> [The task]
Reproduce each line from the first in the data through the line that contains "Given: Click the Leistungsübersicht" exactly; give nothing else.

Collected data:
--

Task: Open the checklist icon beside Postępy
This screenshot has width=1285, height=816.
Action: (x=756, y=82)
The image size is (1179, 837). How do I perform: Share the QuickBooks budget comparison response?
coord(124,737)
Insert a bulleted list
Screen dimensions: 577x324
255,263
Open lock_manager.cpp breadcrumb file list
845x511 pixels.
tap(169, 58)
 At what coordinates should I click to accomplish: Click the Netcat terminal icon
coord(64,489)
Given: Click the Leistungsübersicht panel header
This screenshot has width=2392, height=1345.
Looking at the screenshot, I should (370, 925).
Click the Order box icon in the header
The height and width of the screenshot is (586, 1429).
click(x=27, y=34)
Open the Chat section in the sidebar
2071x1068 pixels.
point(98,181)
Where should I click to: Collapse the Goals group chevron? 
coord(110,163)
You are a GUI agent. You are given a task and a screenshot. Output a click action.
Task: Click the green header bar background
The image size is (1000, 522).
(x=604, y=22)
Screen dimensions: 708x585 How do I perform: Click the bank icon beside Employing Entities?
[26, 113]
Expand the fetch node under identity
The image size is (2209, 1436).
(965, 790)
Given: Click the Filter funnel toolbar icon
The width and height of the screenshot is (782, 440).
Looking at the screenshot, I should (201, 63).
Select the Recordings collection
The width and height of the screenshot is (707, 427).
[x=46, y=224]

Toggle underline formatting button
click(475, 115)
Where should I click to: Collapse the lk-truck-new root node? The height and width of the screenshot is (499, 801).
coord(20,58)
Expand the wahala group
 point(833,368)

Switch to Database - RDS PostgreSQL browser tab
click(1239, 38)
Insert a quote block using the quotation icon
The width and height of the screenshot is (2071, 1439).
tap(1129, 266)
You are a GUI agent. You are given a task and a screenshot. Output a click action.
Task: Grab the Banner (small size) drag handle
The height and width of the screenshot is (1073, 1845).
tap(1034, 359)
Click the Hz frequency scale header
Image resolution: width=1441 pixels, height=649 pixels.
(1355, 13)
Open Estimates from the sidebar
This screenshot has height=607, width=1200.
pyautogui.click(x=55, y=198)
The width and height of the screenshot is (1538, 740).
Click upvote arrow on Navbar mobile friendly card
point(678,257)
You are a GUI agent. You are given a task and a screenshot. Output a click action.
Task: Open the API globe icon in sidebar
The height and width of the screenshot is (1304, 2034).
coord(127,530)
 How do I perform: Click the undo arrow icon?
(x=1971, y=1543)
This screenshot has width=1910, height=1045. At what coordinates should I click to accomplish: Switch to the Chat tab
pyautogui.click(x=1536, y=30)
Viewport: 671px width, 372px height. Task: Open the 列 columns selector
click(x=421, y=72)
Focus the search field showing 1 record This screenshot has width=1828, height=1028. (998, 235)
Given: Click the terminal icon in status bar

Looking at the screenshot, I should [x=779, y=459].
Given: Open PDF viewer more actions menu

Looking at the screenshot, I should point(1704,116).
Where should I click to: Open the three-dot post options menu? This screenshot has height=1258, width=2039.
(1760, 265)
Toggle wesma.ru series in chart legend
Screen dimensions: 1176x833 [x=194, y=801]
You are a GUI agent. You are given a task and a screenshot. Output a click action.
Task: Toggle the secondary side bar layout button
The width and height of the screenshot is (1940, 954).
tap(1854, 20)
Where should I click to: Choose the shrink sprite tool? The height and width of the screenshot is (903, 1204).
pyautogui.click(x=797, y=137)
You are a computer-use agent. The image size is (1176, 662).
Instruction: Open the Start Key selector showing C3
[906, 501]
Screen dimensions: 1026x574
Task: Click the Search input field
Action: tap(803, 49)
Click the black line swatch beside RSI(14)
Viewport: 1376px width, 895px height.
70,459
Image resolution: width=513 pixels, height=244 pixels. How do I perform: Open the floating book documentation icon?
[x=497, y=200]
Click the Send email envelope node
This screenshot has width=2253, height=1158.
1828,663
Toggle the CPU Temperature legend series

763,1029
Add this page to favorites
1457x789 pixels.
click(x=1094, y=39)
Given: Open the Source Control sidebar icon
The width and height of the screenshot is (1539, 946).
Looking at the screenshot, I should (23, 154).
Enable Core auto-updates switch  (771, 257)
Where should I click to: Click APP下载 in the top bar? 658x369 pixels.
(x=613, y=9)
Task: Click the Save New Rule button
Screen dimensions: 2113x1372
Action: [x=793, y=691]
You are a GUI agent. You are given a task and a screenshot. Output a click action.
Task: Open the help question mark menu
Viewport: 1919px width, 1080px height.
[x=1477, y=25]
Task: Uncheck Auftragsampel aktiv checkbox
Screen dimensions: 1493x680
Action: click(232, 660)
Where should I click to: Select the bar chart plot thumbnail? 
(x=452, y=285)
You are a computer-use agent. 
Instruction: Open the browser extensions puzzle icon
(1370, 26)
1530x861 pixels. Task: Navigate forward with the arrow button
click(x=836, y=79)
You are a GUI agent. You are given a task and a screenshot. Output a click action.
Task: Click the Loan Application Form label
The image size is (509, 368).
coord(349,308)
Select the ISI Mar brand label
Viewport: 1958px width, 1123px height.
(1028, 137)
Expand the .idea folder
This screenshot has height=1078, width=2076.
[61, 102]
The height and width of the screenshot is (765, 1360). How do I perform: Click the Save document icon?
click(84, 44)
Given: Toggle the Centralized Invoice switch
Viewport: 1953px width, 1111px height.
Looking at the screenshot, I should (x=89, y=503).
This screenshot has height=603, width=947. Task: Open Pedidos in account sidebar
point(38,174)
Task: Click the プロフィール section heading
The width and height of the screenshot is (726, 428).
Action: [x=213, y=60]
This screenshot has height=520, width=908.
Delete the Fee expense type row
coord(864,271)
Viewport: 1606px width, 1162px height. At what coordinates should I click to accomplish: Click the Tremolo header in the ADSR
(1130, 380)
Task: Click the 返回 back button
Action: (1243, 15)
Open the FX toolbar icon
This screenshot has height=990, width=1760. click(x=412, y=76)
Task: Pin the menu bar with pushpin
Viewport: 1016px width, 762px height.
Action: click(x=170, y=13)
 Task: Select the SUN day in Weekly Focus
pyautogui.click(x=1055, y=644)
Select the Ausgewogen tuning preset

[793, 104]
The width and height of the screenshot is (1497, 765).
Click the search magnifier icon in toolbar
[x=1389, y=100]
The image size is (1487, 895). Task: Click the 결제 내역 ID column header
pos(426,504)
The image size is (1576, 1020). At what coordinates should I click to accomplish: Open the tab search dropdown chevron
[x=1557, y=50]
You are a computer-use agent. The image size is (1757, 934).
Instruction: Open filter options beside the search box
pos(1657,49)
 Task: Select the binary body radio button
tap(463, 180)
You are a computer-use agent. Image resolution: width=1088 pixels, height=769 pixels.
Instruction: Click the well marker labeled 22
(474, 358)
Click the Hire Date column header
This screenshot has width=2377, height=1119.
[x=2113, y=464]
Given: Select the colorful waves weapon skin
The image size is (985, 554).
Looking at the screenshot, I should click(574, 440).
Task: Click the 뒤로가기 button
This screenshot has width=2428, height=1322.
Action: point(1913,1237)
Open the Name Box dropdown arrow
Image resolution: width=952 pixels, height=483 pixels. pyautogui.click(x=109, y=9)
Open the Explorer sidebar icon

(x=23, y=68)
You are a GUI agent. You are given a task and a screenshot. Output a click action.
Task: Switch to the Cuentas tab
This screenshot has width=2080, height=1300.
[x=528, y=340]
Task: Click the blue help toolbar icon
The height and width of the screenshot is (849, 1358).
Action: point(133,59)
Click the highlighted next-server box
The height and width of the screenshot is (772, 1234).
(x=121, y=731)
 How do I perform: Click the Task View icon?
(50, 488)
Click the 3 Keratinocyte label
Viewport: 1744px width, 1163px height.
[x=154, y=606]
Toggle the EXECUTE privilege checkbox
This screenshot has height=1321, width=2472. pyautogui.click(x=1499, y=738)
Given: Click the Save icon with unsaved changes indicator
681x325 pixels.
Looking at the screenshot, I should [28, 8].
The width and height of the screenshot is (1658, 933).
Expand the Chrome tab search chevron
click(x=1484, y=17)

--

> [Solved problem]
Task: Open the checklist icon beside Postępy
This screenshot has width=1285, height=816.
Action: (x=756, y=82)
The image size is (1179, 837). How do I perform: Share the QuickBooks budget comparison response?
coord(124,737)
Insert a bulleted list
Screen dimensions: 577x324
255,263
Open lock_manager.cpp breadcrumb file list
845x511 pixels.
tap(169, 58)
 At what coordinates should I click to accomplish: Click the Netcat terminal icon
coord(64,489)
Given: Click the Leistungsübersicht panel header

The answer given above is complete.